Task instructions ▸
Set the data down again, exactly as it reads, but without the pictures.

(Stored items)
■ ■ ■ ■ ■ ■ ■

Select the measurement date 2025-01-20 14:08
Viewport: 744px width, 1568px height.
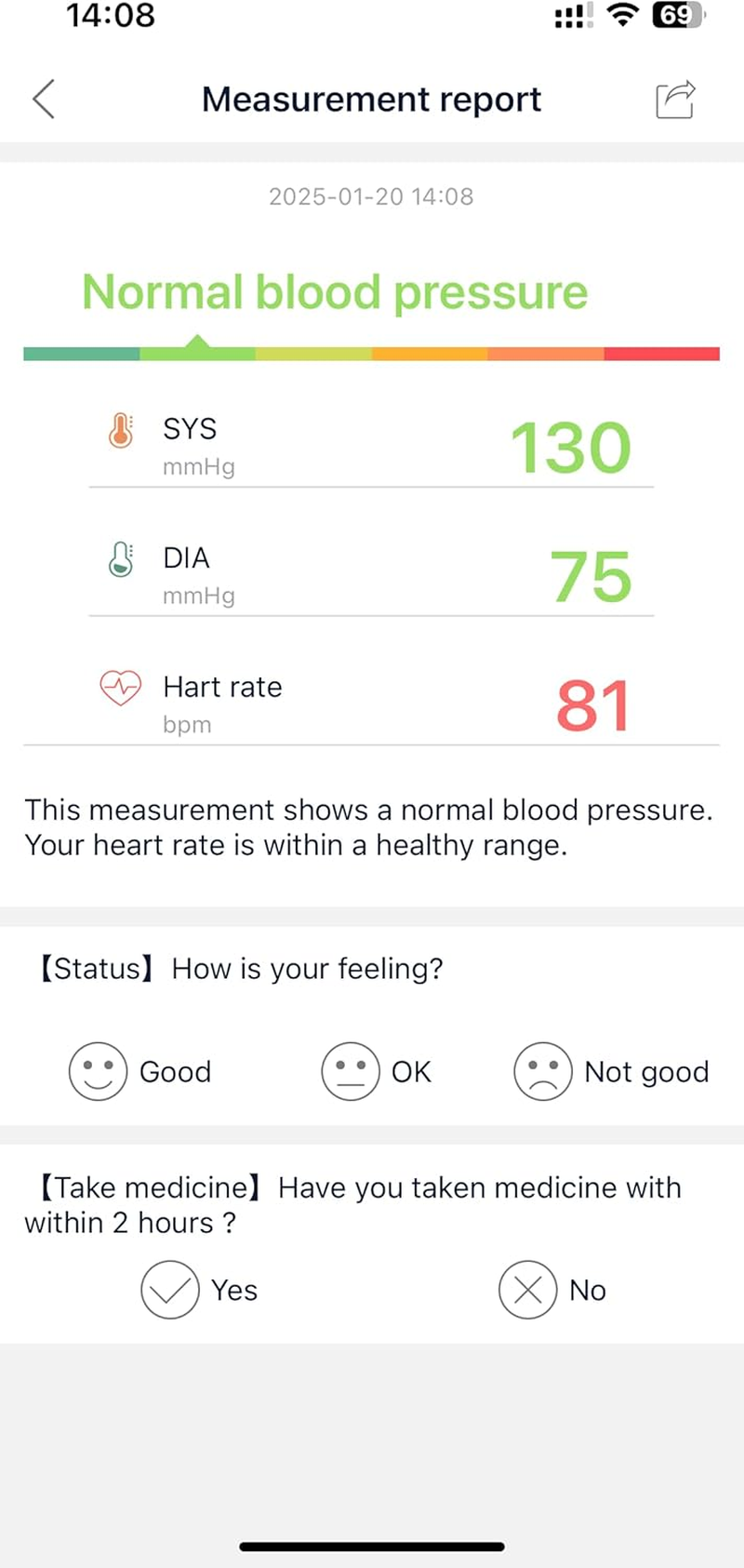click(x=371, y=196)
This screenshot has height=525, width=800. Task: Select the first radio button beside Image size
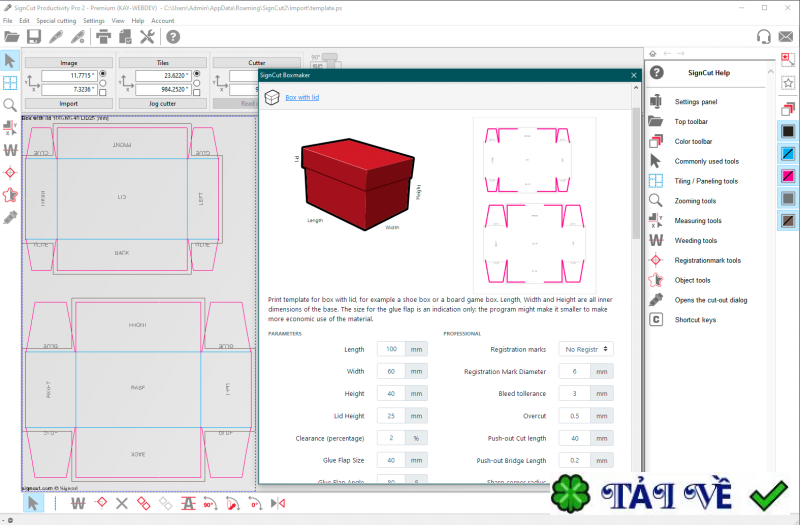(x=102, y=74)
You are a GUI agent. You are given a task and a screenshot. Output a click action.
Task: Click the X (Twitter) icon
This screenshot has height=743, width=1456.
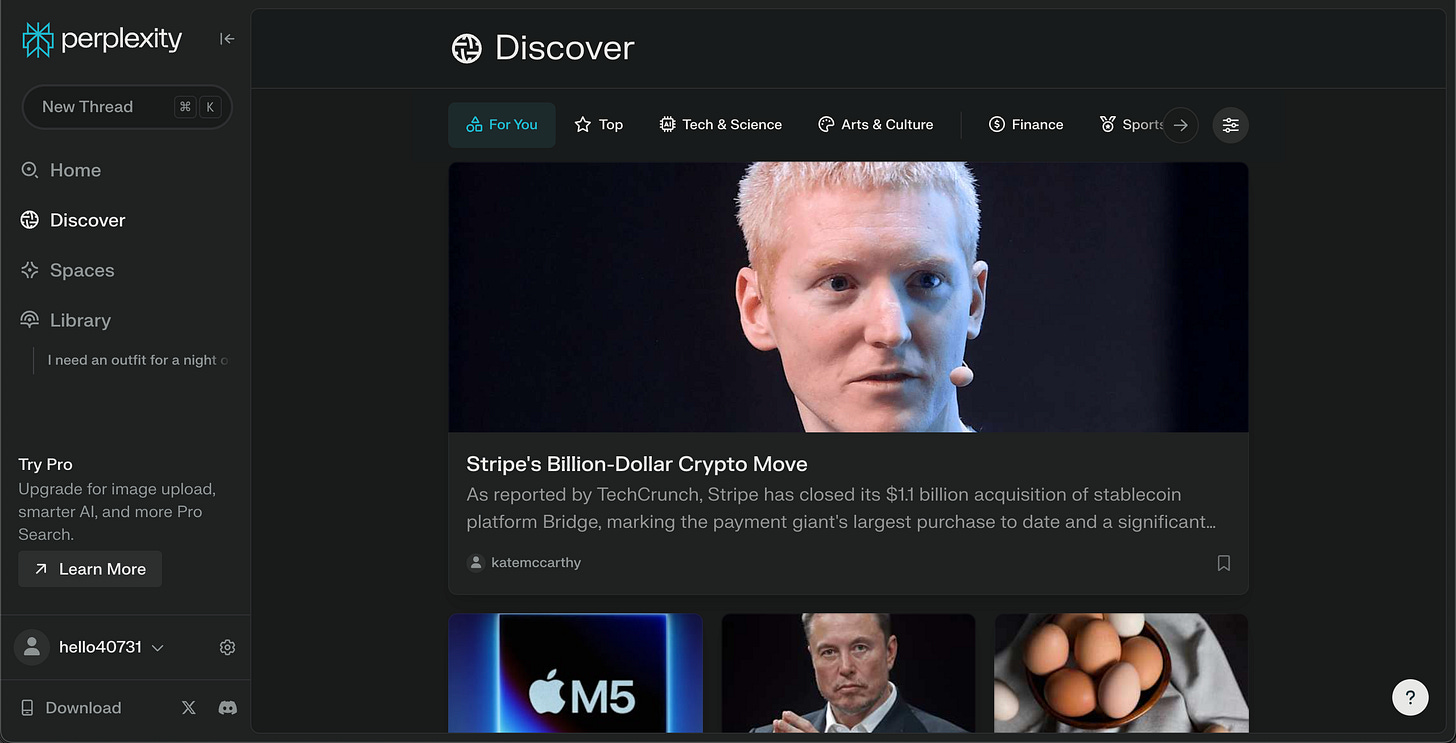click(x=188, y=708)
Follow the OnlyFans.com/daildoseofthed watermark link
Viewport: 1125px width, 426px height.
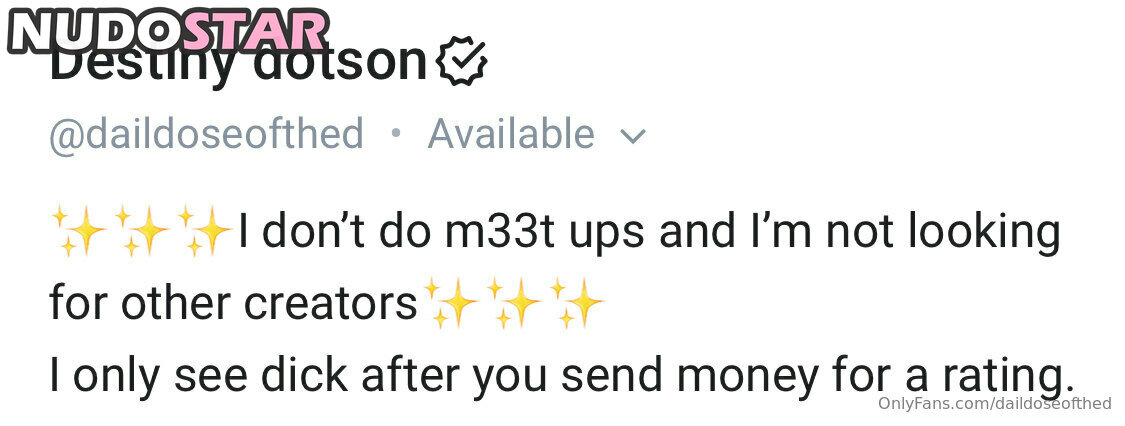(x=995, y=404)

■ ■ ■ ■ ■ ■ ■

Reply ▸
Select the measurement date 2025-01-20 14:08
Viewport: 744px width, 1568px height.
click(x=371, y=196)
This screenshot has height=525, width=800. Task: Select the first radio button beside Image size
(x=102, y=74)
You are a GUI agent. You are given a task and a screenshot. Output a click action.
Task: Click the X (Twitter) icon
This screenshot has height=743, width=1456.
click(x=188, y=708)
Follow the OnlyFans.com/daildoseofthed watermark link
Viewport: 1125px width, 426px height.
(x=995, y=404)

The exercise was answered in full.